Beyond just looking at flawed polls, however, we must understand how math (and science) affect policy. Consider climate change. We know the average temperature on earth is higher than it was only decades ago. And so, we support a Green New Deal and oppose the Dakota Access Pipeline. But math, science, and, in particular, data science have an impact on other climate-related issues; and until recently, few were questioning assumptions about race, sex, and class. For instance, we know that climate change means hotter summers and more hurricanes, but do we think about how those hotter summers affect people without access to air conditioning or how crop failures could lead to food scarcity, especially in poorer communities? Do we notice how vast migrations from drought-stricken areas fuel anti-immigrant sentiments and regional warfare?
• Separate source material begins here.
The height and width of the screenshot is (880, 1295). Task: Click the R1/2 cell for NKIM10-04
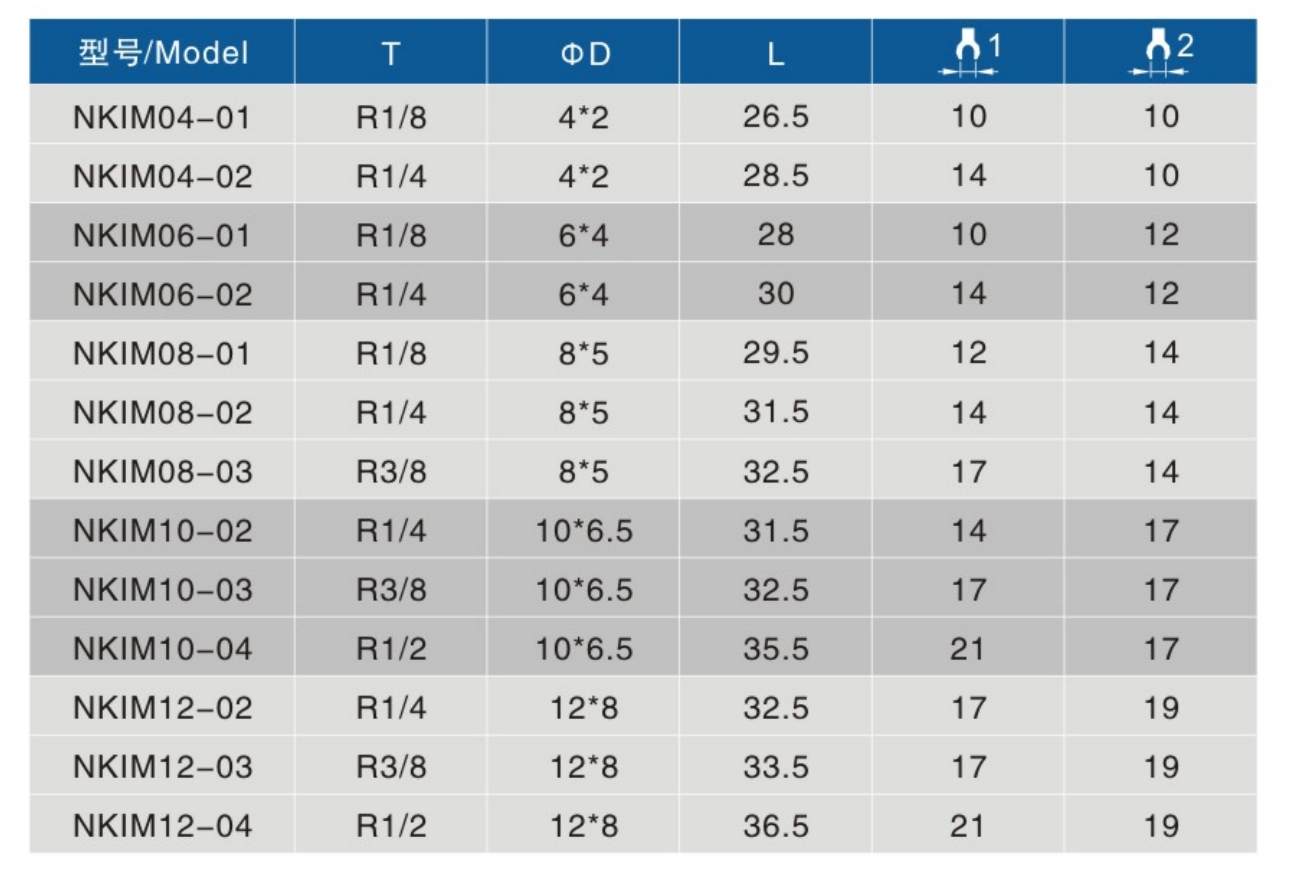pyautogui.click(x=391, y=649)
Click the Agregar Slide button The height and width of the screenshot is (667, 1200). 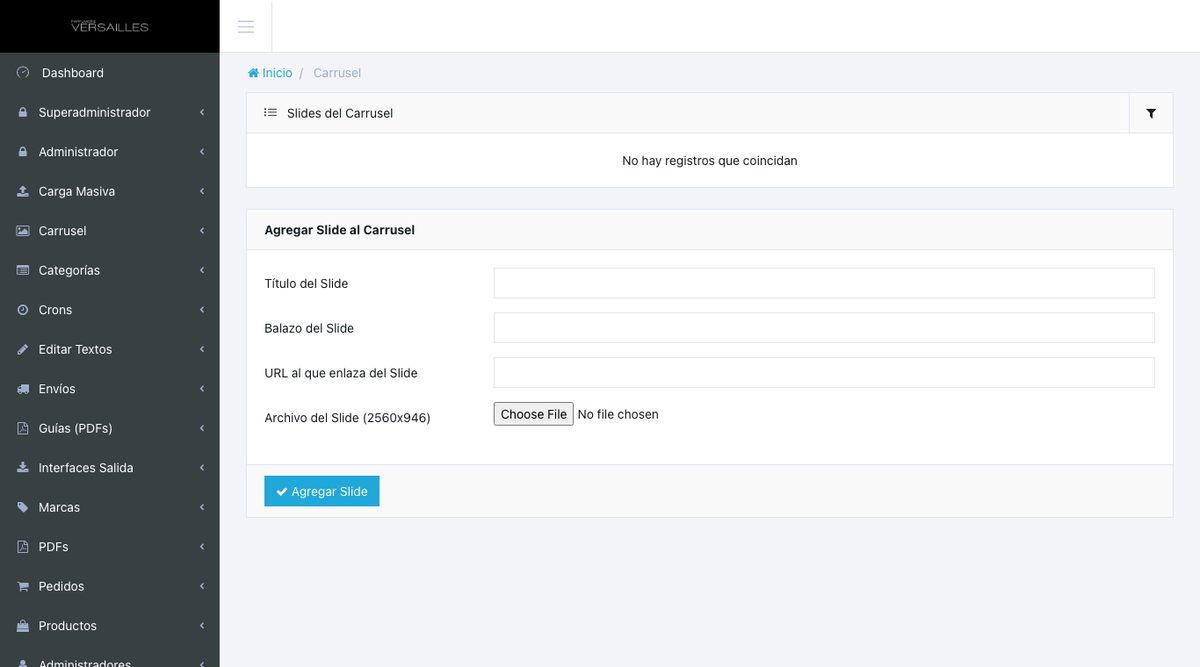[322, 491]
Leading up to the financial crisis of 2008/2009, deregulation in the financial industry had allowed banks to engage in risky hedge fund trading, often involving mortgage-backed securities. The profitability of these financial products led to pressure on mortgage lenders to offer lower and lower interest rate mortgages in order to reel in more home buyers.  The availability of low-interest mortgages drove up demand for houses and thus home prices.  Many of these low-interest loans, however, started reverting to much higher interest rates around the same time the “housing bubble” burst, owing to rising interest rates in general and a stalling housing market. House values plummeted, leaving homeowners “under water,” that is, owing more money than the house was now worth. Only those who had some grounding in mathematics would have understood what a mess they were walking into when they signed the contract.

School testing, redlining, and the use of algorithms in hiring as well as advertising are all data-based activities that affect our lives. We must examine how the biases of data scientists are incorporated into models that predict educational achievement or health care needs. In the current pandemic crisis, we learned only after it was on the market that one vaccine had not been tested on enough people over the age of 65 to determine its usefulness with that population.

Do you know how the digits in your ZIP code affect your auto insurance rates or mortgage rates? Do you know how much your smartphone can reveal to everyone from advertisers to law enforcement?

Data can be a resource for the Left as well. In January, the Washington Post reported that a consumer protection group had shown that factors such as education level and occupation are used by auto insurance companies when setting rates. Although this may not be a surprise, it is helpful to have this kind of data as part of our argument for change.

A left slogan should be “Question the Data.” Ask, “What’s the date on the information in this email I’m being asked to forward?” “What’s the source for this statement?” “Who was involved in this supposedly scientific study?” Lives depend on our looking at, and behind, the numbers.